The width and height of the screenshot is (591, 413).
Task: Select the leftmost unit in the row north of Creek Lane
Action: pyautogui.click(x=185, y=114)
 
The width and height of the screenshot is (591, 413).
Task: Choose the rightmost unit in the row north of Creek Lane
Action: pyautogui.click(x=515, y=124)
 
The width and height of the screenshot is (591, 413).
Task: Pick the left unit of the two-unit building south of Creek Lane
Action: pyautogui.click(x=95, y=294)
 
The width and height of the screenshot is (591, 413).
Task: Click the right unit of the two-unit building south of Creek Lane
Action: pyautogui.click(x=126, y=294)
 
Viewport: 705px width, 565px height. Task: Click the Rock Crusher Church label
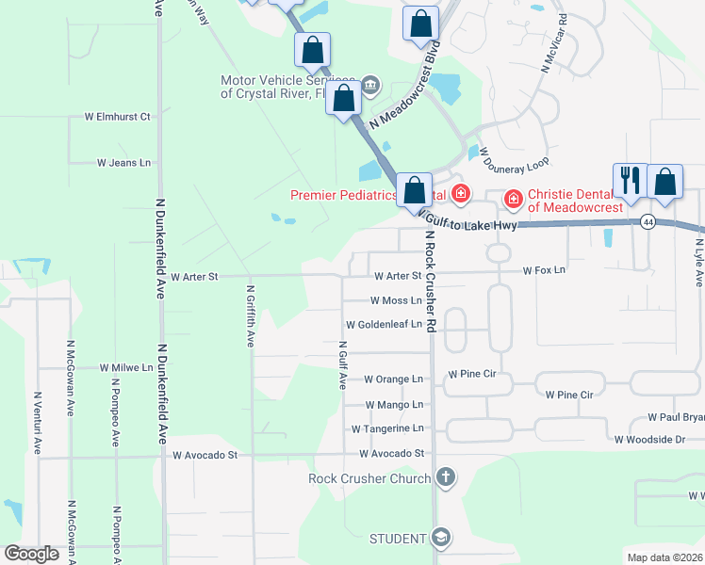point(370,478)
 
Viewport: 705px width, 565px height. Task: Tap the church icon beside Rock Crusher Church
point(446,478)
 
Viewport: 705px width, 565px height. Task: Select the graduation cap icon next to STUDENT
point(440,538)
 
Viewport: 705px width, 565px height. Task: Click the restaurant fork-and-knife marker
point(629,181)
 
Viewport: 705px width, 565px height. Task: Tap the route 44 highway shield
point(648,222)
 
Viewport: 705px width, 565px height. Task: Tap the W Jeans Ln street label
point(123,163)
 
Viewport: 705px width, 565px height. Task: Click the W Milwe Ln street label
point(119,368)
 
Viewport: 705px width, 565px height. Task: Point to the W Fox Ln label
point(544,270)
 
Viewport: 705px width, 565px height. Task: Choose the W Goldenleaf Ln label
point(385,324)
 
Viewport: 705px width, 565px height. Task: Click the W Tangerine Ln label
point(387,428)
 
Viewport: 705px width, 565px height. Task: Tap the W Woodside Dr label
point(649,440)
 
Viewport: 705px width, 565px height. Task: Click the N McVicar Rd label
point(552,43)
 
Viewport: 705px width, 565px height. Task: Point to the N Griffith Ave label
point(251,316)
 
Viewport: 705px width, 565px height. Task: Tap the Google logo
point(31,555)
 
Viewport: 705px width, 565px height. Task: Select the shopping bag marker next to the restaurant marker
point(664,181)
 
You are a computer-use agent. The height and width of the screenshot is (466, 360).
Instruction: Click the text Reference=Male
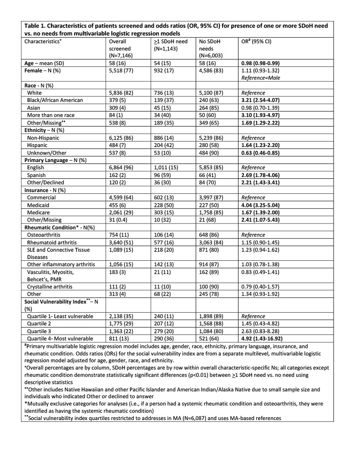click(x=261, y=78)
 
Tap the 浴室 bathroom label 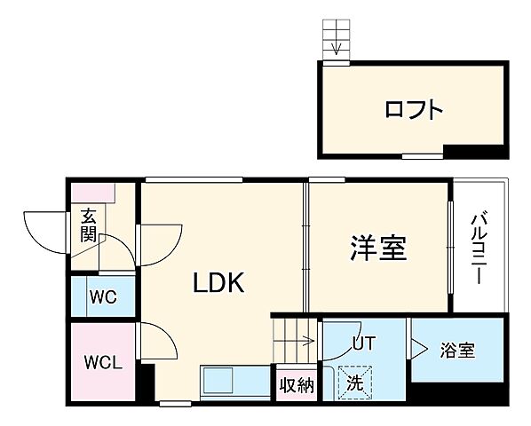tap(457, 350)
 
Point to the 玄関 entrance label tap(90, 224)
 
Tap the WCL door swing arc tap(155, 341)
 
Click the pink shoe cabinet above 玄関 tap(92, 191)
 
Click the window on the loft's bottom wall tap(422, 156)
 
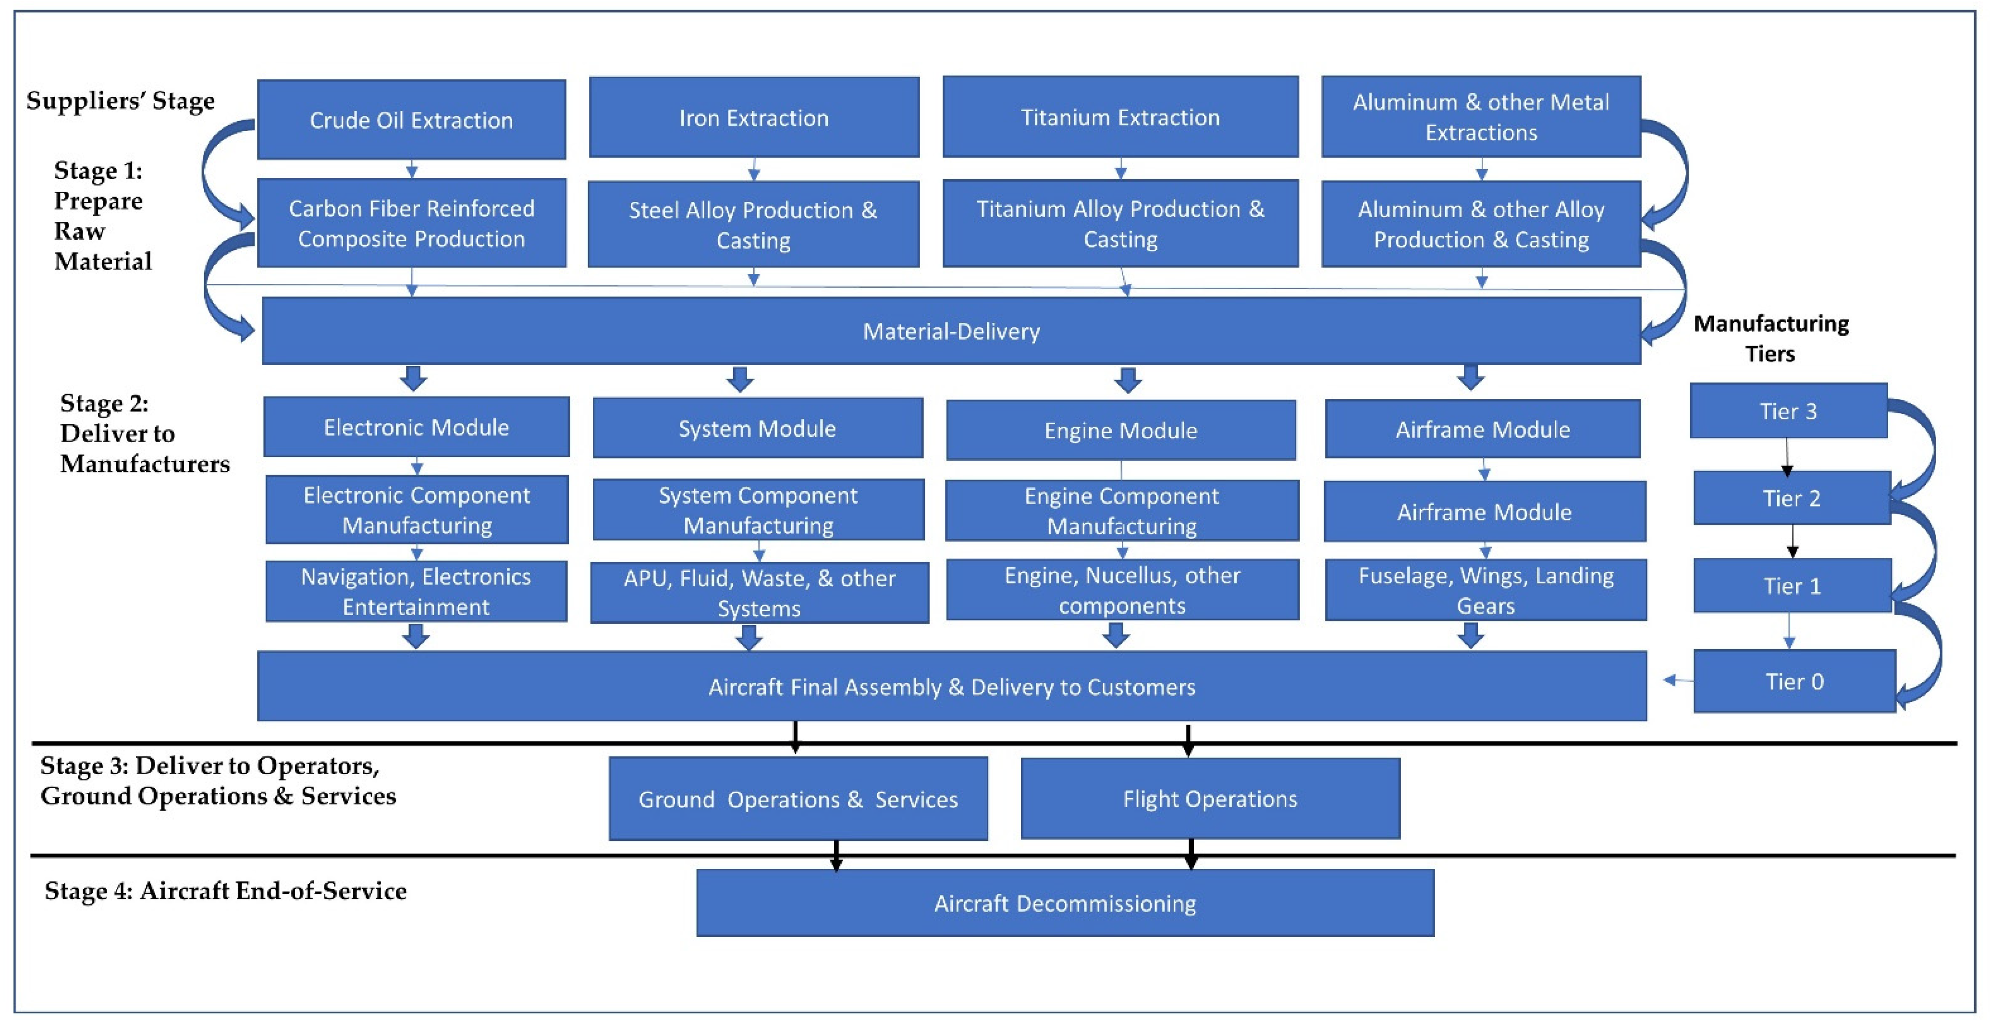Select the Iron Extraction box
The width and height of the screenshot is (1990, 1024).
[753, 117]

§ §

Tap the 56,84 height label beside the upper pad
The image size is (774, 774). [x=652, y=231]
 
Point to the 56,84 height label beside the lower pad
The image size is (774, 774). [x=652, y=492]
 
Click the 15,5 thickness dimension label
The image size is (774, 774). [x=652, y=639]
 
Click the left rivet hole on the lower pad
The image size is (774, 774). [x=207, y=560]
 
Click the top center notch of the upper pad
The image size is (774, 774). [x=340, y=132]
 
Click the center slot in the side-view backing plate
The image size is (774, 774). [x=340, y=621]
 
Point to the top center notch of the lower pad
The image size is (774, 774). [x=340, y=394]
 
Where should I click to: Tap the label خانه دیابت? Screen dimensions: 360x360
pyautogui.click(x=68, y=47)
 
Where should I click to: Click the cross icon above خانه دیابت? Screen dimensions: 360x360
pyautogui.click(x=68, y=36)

§ §

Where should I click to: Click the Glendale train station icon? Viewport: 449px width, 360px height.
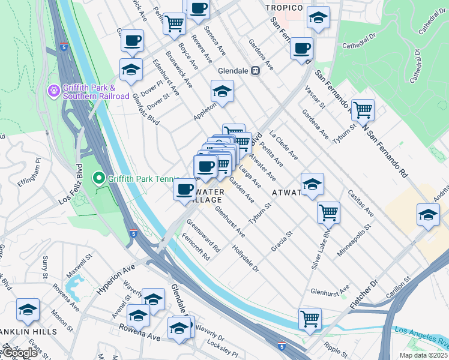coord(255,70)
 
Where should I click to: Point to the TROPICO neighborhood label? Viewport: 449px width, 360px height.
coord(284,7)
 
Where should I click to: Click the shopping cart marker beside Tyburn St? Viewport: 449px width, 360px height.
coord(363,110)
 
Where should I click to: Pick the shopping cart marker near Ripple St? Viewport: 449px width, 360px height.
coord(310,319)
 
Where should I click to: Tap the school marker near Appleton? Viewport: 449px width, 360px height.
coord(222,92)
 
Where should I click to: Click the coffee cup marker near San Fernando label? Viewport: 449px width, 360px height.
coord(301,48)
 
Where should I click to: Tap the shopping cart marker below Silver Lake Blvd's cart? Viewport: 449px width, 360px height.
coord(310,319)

§ §

*Instruction:*
Turn the lines of the records above into a numbered list, starting at the line that contains "Viewport: 705px width, 565px height. Task: Click the N" and ending at the line that contains "point(664,181)". Leave out the blank lines.

*Reply:*
1. Viewport: 705px width, 565px height. Task: Click the N McVicar Rd label
2. point(552,43)
3. Viewport: 705px width, 565px height. Task: Point to the N Griffith Ave label
4. point(251,316)
5. Viewport: 705px width, 565px height. Task: Tap the Google logo
6. point(31,555)
7. Viewport: 705px width, 565px height. Task: Select the shopping bag marker next to the restaurant marker
8. point(664,181)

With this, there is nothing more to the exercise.